Task to complete: Scan the entries for lines with the word "will", then copy those lines.

Records:
========
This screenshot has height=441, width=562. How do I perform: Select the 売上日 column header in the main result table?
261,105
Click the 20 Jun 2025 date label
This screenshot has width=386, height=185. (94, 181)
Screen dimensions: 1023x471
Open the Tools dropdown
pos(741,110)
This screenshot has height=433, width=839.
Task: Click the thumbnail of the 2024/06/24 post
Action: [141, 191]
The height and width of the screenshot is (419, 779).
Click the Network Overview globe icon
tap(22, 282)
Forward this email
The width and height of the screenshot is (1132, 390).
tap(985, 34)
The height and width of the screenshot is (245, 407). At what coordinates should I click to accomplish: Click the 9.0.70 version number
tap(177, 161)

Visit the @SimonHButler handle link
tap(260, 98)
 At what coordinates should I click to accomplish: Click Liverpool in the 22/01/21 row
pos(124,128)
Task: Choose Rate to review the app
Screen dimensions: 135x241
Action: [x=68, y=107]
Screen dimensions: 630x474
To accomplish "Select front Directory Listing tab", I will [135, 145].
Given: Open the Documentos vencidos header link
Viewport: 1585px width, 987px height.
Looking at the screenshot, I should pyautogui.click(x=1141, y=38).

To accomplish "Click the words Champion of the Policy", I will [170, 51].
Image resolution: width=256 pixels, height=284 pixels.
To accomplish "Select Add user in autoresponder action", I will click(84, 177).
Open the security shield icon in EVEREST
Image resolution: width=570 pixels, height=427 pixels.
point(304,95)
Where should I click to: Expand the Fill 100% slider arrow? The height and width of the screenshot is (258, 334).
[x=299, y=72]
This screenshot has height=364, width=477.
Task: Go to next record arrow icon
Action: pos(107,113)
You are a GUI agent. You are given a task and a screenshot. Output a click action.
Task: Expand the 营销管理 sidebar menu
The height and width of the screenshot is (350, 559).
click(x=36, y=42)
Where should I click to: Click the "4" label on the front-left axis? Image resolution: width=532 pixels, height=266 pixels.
========
Exercise answer:
To accomplish "Select front Directory Listing tab", I will [135, 145].
To accomplish "Click the words Champion of the Policy", I will [170, 51].
To accomplish "Select Add user in autoresponder action", I will click(84, 177).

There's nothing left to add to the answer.